# COSA FARE
Riporta testualmente il passo dell'articolo sul lavoratore in malattia compreso tra "Nel frattempo l’azienda" e "svolge un secondo lavoro.", estremi inclusi.

# TESTO ESTRATTO
▬▬▬▬▬▬▬▬▬▬
Il lavoratore depresso faceva il rappresentante
Corriere delle Alpi – Edizione di Belluno del 25.03.2009.
Agordo. Ogni tre giorni presentava alla sua azienda un certificato medico che attestava una “sindrome ansioso depressiva” causata, a suo dire, da un presunto demansionamento che gli impediva di andare al lavoro e di avere normali rapporti sociali con altre persone.
Il punto è, che mentre era in malattia, svolgeva con disinvoltura un secondo lavoro. Da operaio a impeccabile “colletto bianco”, ossia rappresentante per una ditta di Verona. E di relazioni con gli altri ne aveva. Eccome. A scoprirlo è stato un pool di investigatori privati, ingaggiato dall’azienda agordina (assistita dall’Avv. Stefano Bettiol), che si sono messi alle costole dell’uomo, dopo che aveva intentato una causa di lavoro perché gli venisse riconosciuto un livello superiore con relativo aumento dello stipendio.
L’operaio presentava regolarmente, ogni tre giorni, i certificati medici e nell’ottobre 2008 intenta un ricorso d’urgenza contro la sua azienda, chiedendo il reintegro come “caposquadra” (con relativo adeguamento economico), giustificando il suo stato di “depressione” con un presunto demansionamento.
Nel frattempo l’azienda non sta a guardare e incarica un’agenzia di investigatori privata di pedinare l’operaio per verificare il suo comportamento nel periodo in cui risulta in malattia. È a quel punto che si scopre che l’operaio svolge un secondo lavoro.
Ora l’azienda sta valutando la possibilità di presentare un esposto in procura per un’eventuale azione penale.
▬▬▬▬▬▬▬▬▬▬
# ELENCO DATI
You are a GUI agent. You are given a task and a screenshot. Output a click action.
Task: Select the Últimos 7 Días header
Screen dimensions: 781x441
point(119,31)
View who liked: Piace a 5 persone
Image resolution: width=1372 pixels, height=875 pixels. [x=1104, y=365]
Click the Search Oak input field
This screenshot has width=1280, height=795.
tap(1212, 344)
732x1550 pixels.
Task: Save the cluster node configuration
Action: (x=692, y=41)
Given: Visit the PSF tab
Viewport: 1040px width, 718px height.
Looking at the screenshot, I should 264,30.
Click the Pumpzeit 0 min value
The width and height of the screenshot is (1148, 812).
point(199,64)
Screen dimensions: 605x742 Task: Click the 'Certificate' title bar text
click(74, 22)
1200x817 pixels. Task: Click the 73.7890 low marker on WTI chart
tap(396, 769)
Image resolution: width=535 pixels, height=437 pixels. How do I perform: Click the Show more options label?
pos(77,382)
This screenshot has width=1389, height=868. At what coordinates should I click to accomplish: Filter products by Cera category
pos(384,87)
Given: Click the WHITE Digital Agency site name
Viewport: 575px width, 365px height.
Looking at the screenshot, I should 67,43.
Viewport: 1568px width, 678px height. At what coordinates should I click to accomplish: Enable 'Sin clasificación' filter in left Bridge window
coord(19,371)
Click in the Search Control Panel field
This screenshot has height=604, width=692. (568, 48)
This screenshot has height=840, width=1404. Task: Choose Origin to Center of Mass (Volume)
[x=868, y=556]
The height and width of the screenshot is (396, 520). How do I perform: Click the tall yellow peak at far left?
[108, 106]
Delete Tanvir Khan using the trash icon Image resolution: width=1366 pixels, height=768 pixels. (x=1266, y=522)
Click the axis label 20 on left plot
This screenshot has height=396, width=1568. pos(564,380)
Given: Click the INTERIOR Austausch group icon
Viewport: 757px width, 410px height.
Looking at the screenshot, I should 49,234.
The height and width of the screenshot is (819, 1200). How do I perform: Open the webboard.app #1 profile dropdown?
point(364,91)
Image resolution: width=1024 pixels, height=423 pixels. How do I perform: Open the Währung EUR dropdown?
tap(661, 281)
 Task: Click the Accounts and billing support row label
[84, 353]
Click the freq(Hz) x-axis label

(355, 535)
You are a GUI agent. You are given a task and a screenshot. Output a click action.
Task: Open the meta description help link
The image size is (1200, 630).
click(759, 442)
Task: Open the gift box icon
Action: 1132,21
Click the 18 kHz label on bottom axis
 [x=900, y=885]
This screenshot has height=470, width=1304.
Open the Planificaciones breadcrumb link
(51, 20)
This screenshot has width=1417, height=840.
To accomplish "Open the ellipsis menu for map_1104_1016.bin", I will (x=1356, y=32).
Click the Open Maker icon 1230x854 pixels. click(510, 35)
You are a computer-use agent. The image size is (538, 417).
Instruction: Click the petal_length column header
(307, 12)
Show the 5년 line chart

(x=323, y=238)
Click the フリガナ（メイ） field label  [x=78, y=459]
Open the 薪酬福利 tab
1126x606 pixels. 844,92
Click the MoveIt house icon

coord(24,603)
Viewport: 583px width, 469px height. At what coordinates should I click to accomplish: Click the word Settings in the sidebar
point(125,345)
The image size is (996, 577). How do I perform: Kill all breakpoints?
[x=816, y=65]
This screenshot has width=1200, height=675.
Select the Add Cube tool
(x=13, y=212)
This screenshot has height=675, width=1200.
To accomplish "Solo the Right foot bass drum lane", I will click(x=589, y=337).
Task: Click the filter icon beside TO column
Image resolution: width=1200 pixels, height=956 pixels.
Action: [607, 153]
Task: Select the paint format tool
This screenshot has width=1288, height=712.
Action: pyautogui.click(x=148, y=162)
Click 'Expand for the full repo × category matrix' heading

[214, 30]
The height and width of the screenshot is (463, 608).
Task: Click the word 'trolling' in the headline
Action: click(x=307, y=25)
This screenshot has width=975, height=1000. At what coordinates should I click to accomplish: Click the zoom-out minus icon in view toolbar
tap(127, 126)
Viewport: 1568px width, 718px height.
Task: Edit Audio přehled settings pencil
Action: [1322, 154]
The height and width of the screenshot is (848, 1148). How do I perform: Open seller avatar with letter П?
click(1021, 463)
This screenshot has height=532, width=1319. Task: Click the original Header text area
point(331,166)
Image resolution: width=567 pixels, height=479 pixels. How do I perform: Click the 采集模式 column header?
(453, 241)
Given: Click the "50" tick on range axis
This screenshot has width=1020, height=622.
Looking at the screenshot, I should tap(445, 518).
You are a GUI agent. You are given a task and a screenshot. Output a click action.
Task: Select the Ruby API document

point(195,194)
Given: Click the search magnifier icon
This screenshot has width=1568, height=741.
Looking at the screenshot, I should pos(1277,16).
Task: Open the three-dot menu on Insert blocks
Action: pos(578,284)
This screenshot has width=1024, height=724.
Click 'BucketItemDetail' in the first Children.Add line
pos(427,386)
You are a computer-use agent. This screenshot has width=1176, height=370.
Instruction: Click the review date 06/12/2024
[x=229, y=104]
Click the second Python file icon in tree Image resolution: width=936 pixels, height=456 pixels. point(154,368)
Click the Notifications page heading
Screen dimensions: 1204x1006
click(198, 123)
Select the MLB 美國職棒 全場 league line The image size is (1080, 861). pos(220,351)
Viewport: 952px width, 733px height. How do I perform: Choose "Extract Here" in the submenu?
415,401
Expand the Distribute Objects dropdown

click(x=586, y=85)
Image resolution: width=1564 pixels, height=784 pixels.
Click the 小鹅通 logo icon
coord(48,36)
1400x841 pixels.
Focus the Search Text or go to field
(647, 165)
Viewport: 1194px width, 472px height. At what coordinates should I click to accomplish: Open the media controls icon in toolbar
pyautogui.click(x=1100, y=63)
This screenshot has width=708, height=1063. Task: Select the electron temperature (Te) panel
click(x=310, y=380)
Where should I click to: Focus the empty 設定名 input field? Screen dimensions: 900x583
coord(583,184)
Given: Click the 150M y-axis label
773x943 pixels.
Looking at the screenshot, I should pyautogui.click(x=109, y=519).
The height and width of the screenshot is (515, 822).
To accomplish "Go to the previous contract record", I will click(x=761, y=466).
▬▬▬▬▬▬▬▬▬▬
# RISPOSTA FINALE
Nel frattempo l’azienda non sta a guardare e incarica un’agenzia di investigatori privata di pedinare l’operaio per verificare il suo comportamento nel periodo in cui risulta in malattia. È a quel punto che si scopre che l’operaio svolge un secondo lavoro.